Beyond that, the Magpies simply overwhelmed Man Utd down the flanks, where Ten Hag’s decision to mark man-to-man in open play meant both full-backs were constantly dragged into the centre of the pitch by Miguel Almiron and Anthony Gordon.
The Newcastle wingers drifted infield menacingly, pulling Aaron Wan-Bissaka and Diogo Dalot inside and therefore opening space for Kieran Trippier and Tino Livramento to overlap, an issue made worse by Wan-Bissaka’s poor performance as he struggled to cope with Gordon.
But Howe’s team wouldn’t have flourished from that interplay to such an extent if it wasn’t for Marcus Rashford and Alejandro Garnacho consistently failing to track back and follow those Newcastle full-backs.
First to the ball, penning Man Utd in, and pummelling them down the flanks. That would have been enough to get Ten Hag worried, but that wasn’t all.
Centrally, Newcastle’s midfielders were completely unmarked as they made typically Howe runs beyond their opposite numbers, while Alexander Isak was superb at dropping off the front line to link the play.
With Isak dropping, Joelinton and Bruno Guimaraes moving forward, and the Man Utd midfield static and unable to get close to either player, Newcastle seemed to have a numerical advantage in the middle – as well as out wide.
So, to the winning goal.
Trippier nicks ahead of Garnacho to win a 50-50. Isak drops off the front to collect. Guimaraes runs beyond the United midfield to take possession in space. Almiron’s infield run pulls Dalot away. Garnacho fails to track the overlapping run from Trippier, who delivers the low cross, and Gordon scores at the back post by losing Wan-Bissaka.
That’s all five tactical problems for Man Utd and tactical successes for Newcastle rearing their head for the winning goal.
To get a sense of how much Man Utd were pulled around, and how confused they looked compared to a perfectly-synchronised Newcastle, just take a look at their “tactical formations”.
Newcastle’s is neat and symmetrical.
Man Utd’s is frankly a bit of a mess.
Man Utd plunged back into trouble
Heading into the weekend, Man Utd had been the Premier League’s form team, and yet it was almost universally agreed that their results simply hadn’t reflected some wayward performances.
Over the last few days, they have done. The 3-3 draw with Galatasaray was unconvincing to say the least, and now Ten Hag’s side have been roundly beaten (in performance, if not scoreline) by a top-four rival.

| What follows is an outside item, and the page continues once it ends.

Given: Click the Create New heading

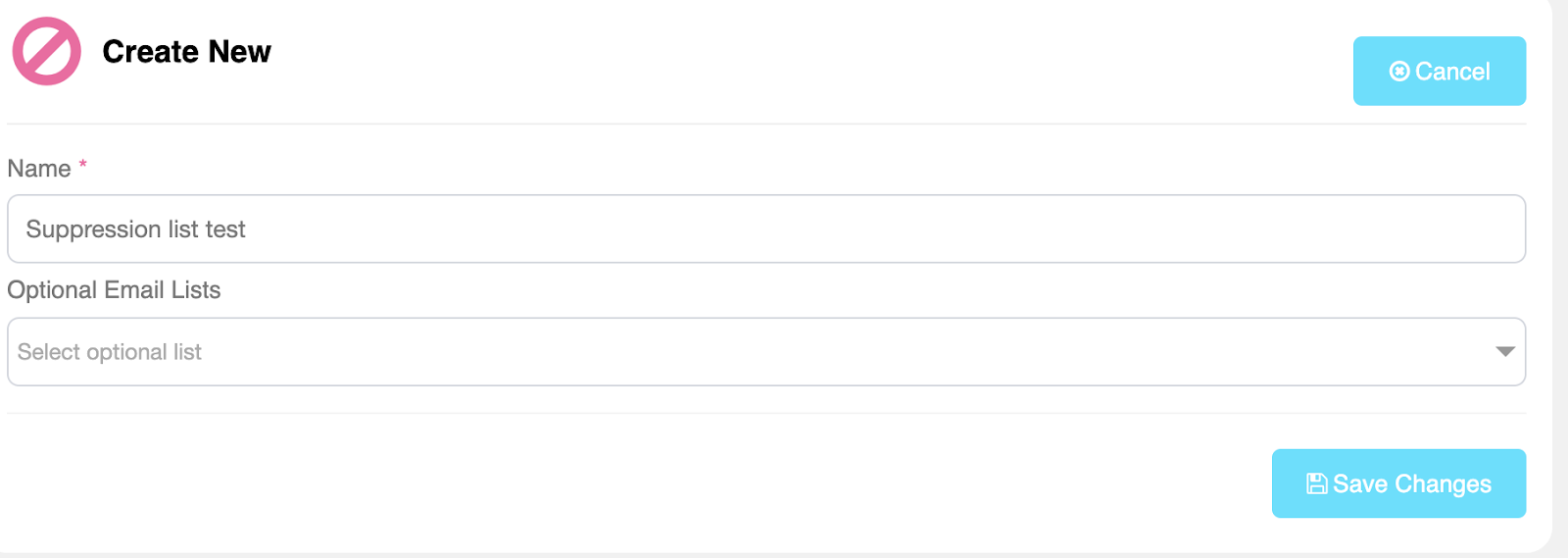Looking at the screenshot, I should point(186,51).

Indeed, Man Utd could end the weekend seven points short of the fourth UEFA Champions League spot and as low as eighth in the table, putting Ten Hag back under pressure.

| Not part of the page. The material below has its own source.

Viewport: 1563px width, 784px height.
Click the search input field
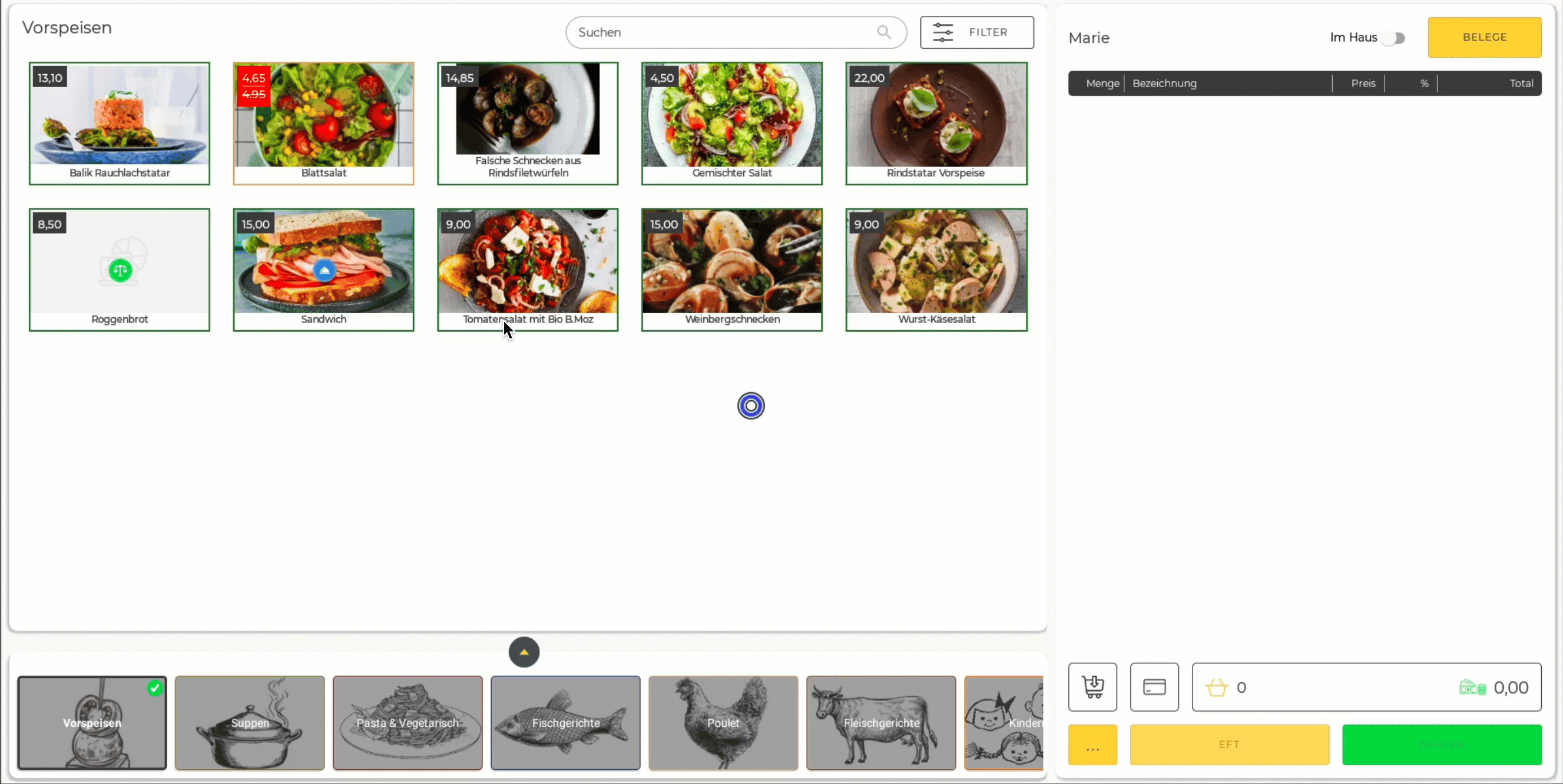(735, 32)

Man Utd now face a crucial December sequence that includes Premier League matches against Chelsea (H), Liverpool (H) and Aston Villa (H), as well as that decisive UEFA Champions League match against Bayern Munich at Old Trafford.

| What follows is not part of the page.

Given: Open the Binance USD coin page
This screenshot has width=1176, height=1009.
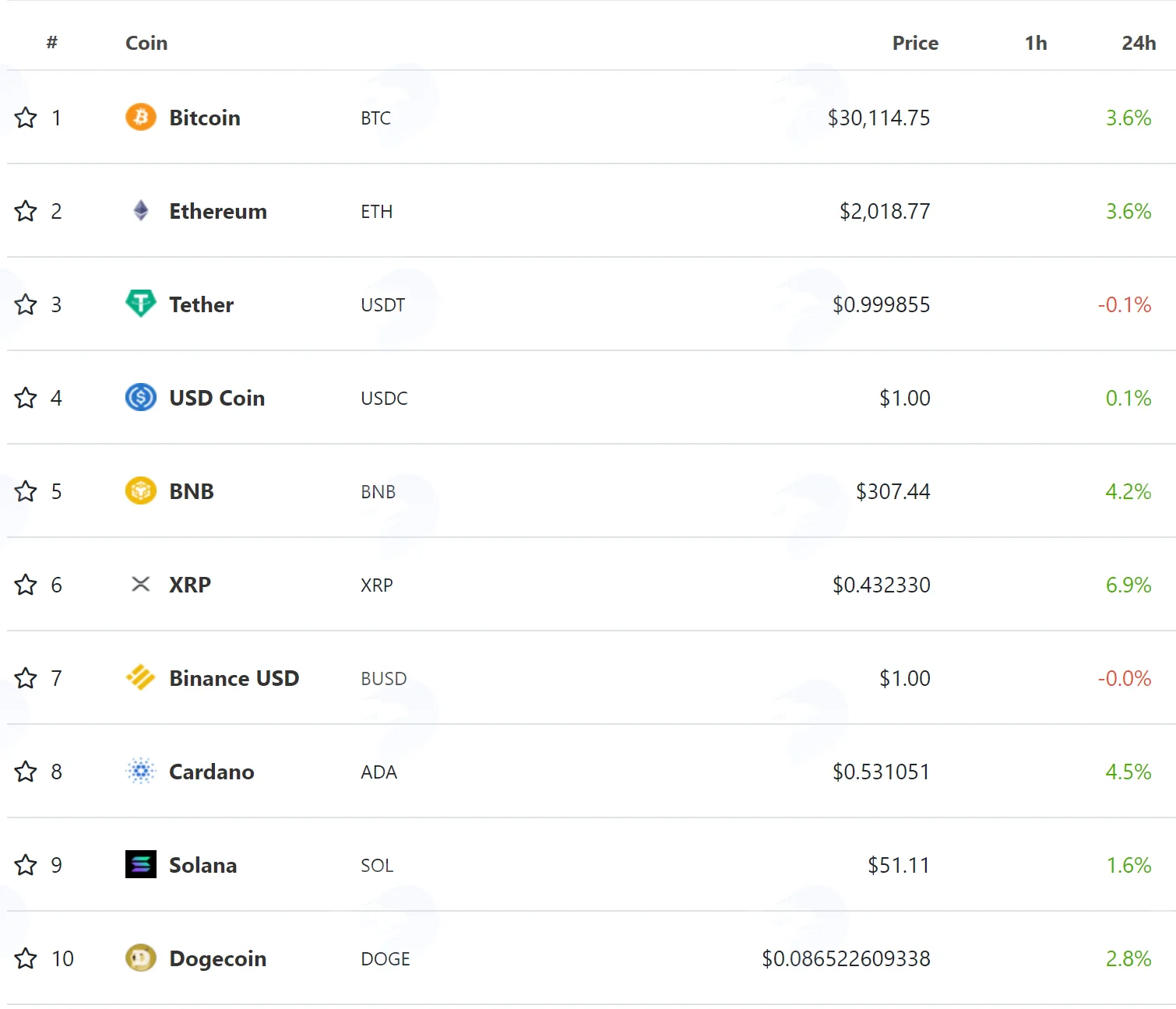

By the end of December, we will know for sure whether Man Utd stand a realistic chance of qualifying again for the Champions League and, therefore, whether or not Ten Hag’s future is secure.
Newcastle defying injury crisis
Howe will be delighted with the performance and result, not least because of his extensive injury list and the exhausting midweek match at Paris Saint-Germain.
Somehow, Newcastle raised themselves again, playing with that patented explosiveness to record back-to-back league wins against the traditional “big six”.
When you consider Newcastle lost three of their first four Premier League matches of the season, that is a hugely impressive position to be in while juggling European football.
And there is little reason to believe their run will end any time soon - not with European football almost over until at least February and with their injury list surely as bad as it can get.
Or perhaps not. Nick Pope went off with a dislocated shoulder in the second half. Newcastle just cannot catch a break.
Yet they keep on going, the energy and the tactical nous as impressive as it always has been under Howe. On the evidence of tonight’s win, they will no doubt challenge seriously for a Champions League spot – no matter how long their injury list becomes.